Emotional Wound Entry: Having to Kill Another Person To Survive

When you’re writing a character, it’s important to know why she is the way she is. Knowing her backstory is important to achieving this end, and one of the most impactful pieces of a character’s backstory is her emotional wound. This negative experience from the past is so intense that a character will go to great lengths to avoid experiencing that kind of pain and negative emotion again. As a result, certain behaviors, beliefs, and character traits will emerge.

killerCharacters, like real people, are unique, and will respond to wounding events differently. The vast array of possible emotional wounds combined with each character’s personality gives you many options in terms of how your character will turn out. With the right amount of exploration, you should be able to come up with a character whose past appropriately affects her present, resulting in a realistic character that will ring true with readers. Understanding what wounds a protagonist bears will also help you plot out her arc, creating a compelling journey of change that will satisfy readers.

NOTE: We realize that sometimes a wound we profile may have personal meaning, stirring up the past for some of our readers. It is not our intent to create emotional turmoil. Please know that we research each wounding topic carefully to treat it with the utmost respect. 

We hope the sample list of ideas below will help you see how emotional trauma will influence your character’s behavior and mindset. For the full entry of this and over 100 other emotional wounds, check into our bestselling resource, The Emotional Wound Thesaurus: A Writer’s Guide to Character Expression.

━━━━━━━━

_Required tasks_
[1] Decide whether each statement agrees with the emotional wound entry, answering yes or no and quoting the words of the text that settle it: (a) all characters respond to wounding events in the same way; (b) the full entry can be found in The Emotional Wound Thesaurus; (c) knowing a protagonist's wounds helps in plotting her arc.
[2] In the emotional wound entry, what will a character go to great lengths to avoid?
The records are not needed for the work here.

_Given information_

━━━━━━━━

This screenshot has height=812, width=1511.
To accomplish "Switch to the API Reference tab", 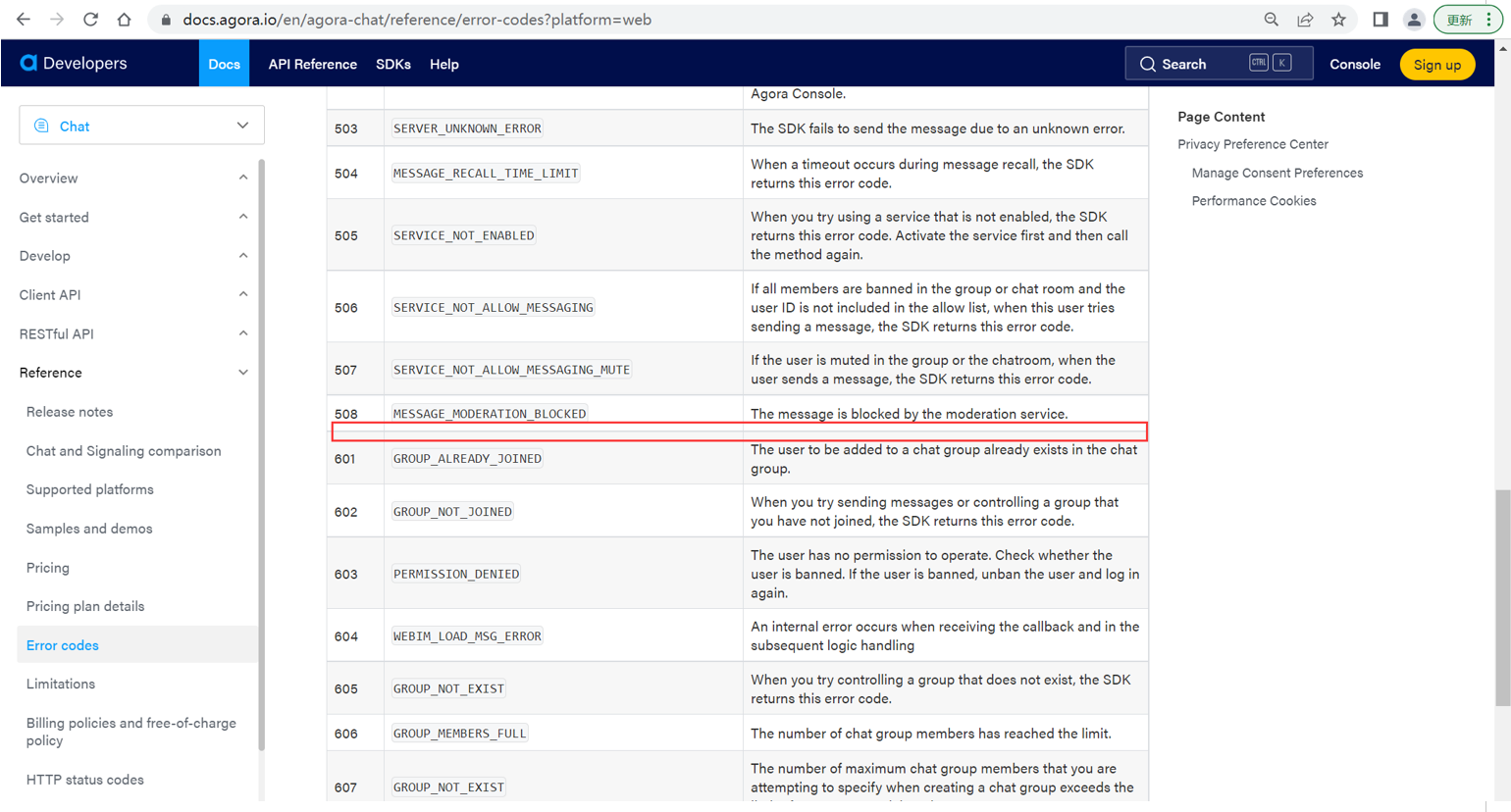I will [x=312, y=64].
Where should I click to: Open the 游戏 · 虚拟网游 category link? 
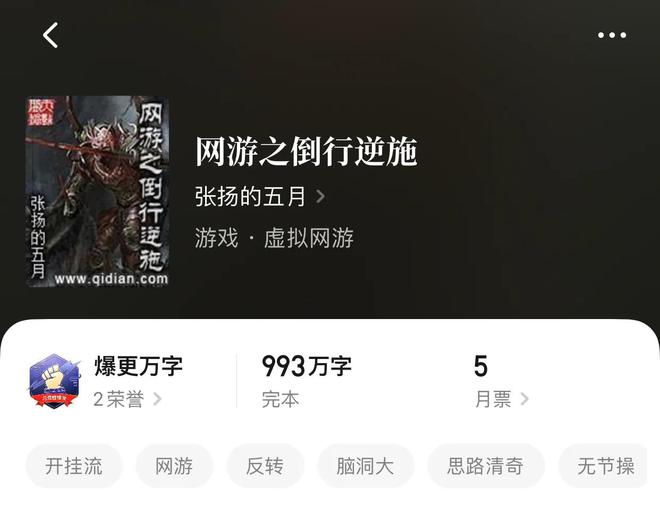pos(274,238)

━━━━━━━━

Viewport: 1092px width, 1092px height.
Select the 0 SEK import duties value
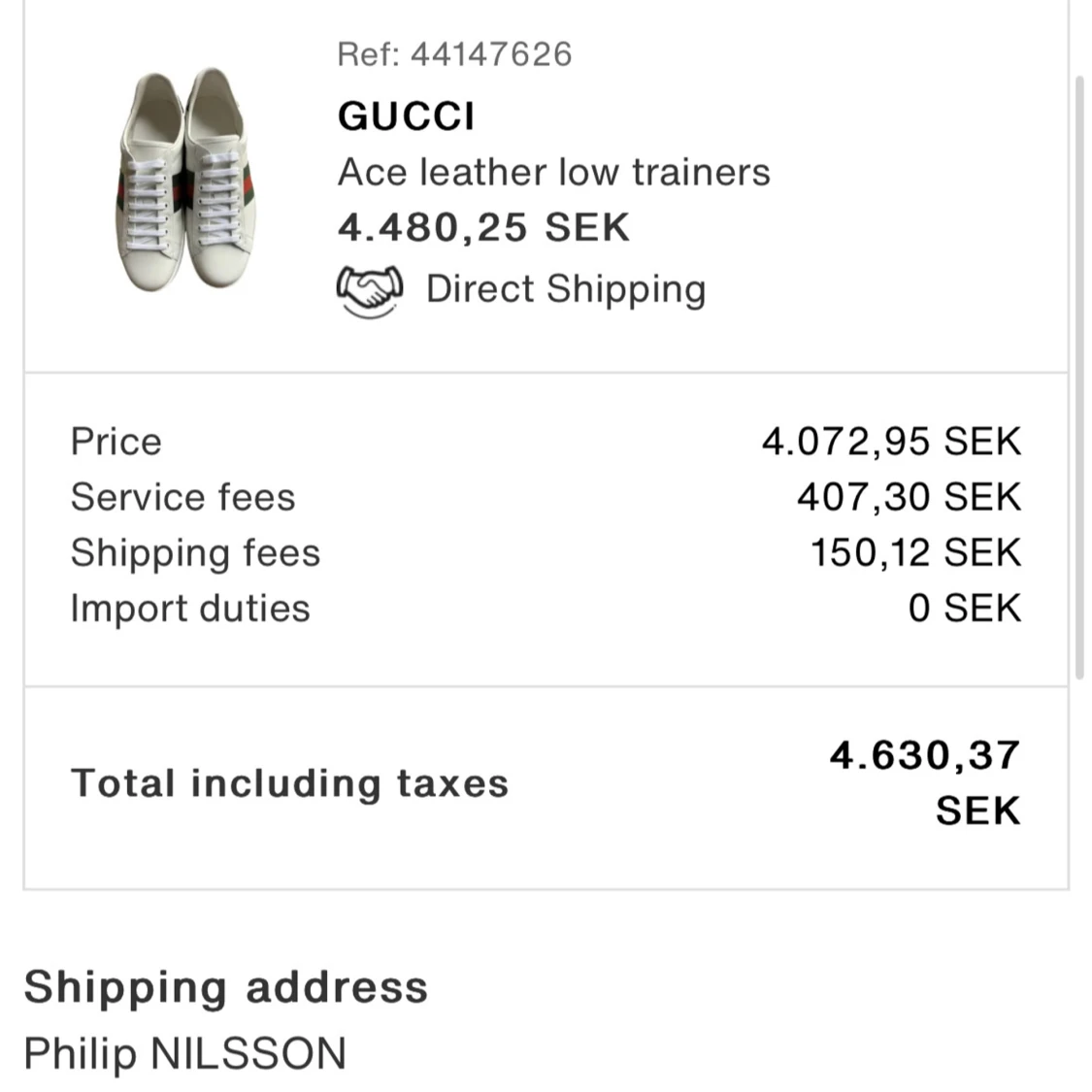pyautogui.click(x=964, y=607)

━━━━━━━━

_Task responses_
[1]
(a) No: "are unique, and will respond to wounding events differently"
(b) Yes: "For the full entry of this and over 100 other emotional wounds, check into our bestselling resource, The Emotional Wound Thesaurus"
(c) Yes: "Understanding what wounds a protagonist bears will also help you plot out her arc"

[2] Experiencing that kind of pain and negative emotion again.